Während die deutschen Fußballfrauen beim EM-Titelgewinn Millionen vor die Fernseher gelockt haben, führt die Liga ein Schattendasein. Sindelfingens Trainer Niko Koutroubis erklärt im Interview, welche Fehler bisher gemacht worden sind.

Sport: Gerhard Pfisterer (ggp)
Sindelfingen – - Das Frauenfußball-Nationalteam hat zum achten Mal den Europameistertitel geholt, und ein Millionenpublikum hat vor dem Fernseher zugeschaut. Das Interesse an der Bundesliga ist dagegen gering. Niko Koutroubis, dem Trainer des Erstligisten VfL Sindelfingen, gibt das zu denken.
Herr Koutroubis, Frauenfußball ist dank des EM-Titels noch in aller Munde. Wie lässt sich die Euphorie in den Ligaalltag retten?

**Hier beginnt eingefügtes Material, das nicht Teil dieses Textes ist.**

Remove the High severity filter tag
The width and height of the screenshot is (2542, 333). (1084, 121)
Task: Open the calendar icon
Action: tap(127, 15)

Wir haben uns das ja schon mit der WM 2011 erhofft. Leider ist die Mannschaft ausgeschieden und der Boom ausgeblieben. Jetzt erhoffen wir uns durch den Titel den einen oder anderen Sponsoren. Was nötig wäre, wäre ein Großsponsor für die Liga.
In der Vergangenheit war das Nationalteam auch sehr erfolgreich, aber nichts ist passiert. Was für Fehler wurden gemacht?
Die TV-Präsenz ist zu gering. Ohne die Medien ist es bei nur 600 oder 1000 Zuschauern schwierig mit Sponsoren. Die Vereine müssen sich da an die eigene Nase fassen, mehr auf sich aufmerksam machen. Wir müssen mehr Werbung für unseren Sport machen und professionellere Leute dafür einstellen.
Was für konkrete Ideen gibt es beim VfL?
Frauenfußball kann man bedenkenlos mit Kindern anschauen, es gibt keine Hooligans und keine Beschimpfungen. Das müssen wir ausnutzen und ein Familienevent daraus machen.
Sind denn Vereine wie der VfL Sindelfingen professionell genug aufgestellt für die erhofften Fortschritte in der Bundesliga?
Das ist natürlich so ein Thema. Wir arbeiten gerade an besseren Strukturen, wir brauchen aber noch viel Zeit. In der ersten Liga gibt es 180 000 Euro an Zuschüssen, in der zweiten Liga sind es nur 8000 Euro. Das ist ein Riesenunterschied. So Negativsachen wie zuletzt die Insolvenz des SC Bad Neuenahr dürfen einfach auch nicht mehr passieren. Daran sieht man, dass der Frauenfußball noch nicht so weit ist.
Der VfL hat dank dieser Insolvenz nachträglich den Klassenverbleib geschafft. Viele Leistungsträgerinnen waren da schon weg. Wie soll das Team konkurrenzfähig sein?
Das wird es nicht sein. Wir haben eigentlich nur drei bundesligataugliche Spielerinnen. Andere von außen können wir nicht bezahlen, die wollen Gehalt, Wohnung, Auto. Wir wollen unsere Mannschaft mit vielen 16-Jährigen nun in der ersten Liga entwickeln, um nächstes Jahr in der zweiten Liga vielleicht oben mitspielen zu können.
Es gibt die etablierten Frauenclubs wie den 1. FFC Frankfurt, dazu kommen immer mehr Teams von Männerbundesligisten wie der Aufsteiger TSG Hoffenheim. Bleibt ein strukturschwächerer Verein wie der VfL da auf Dauer nicht auf der Strecke?
Ja, das wird so sein. Wir wollen schon seit sieben Jahren zum VfB Stuttgart, aber der VfB will uns nicht. Deshalb werden wir auf lange Sicht keine Chance haben, in der ersten Liga zu spielen.
Sie sind seit 2003 Trainer und haben seitdem fast nur Frauenteams betreut. Was macht den besonderen Reiz für Sie aus?
Frauenfußball ist ehrlich. Ich habe auch schon Männer trainiert. Da kommen Spieler zum Probetraining und fragen vorher, was es bei dem Verein zu verdienen gibt. Frauen spielen Fußball aus Leidenschaft. Wir haben Spielerinnen, die trainieren siebenmal in der Woche und erhalten null Cent. Zusätzlich gehen sie in die Schule oder machen eine Ausbildung. Das ist echte Leidenschaft, das fasziniert mich so.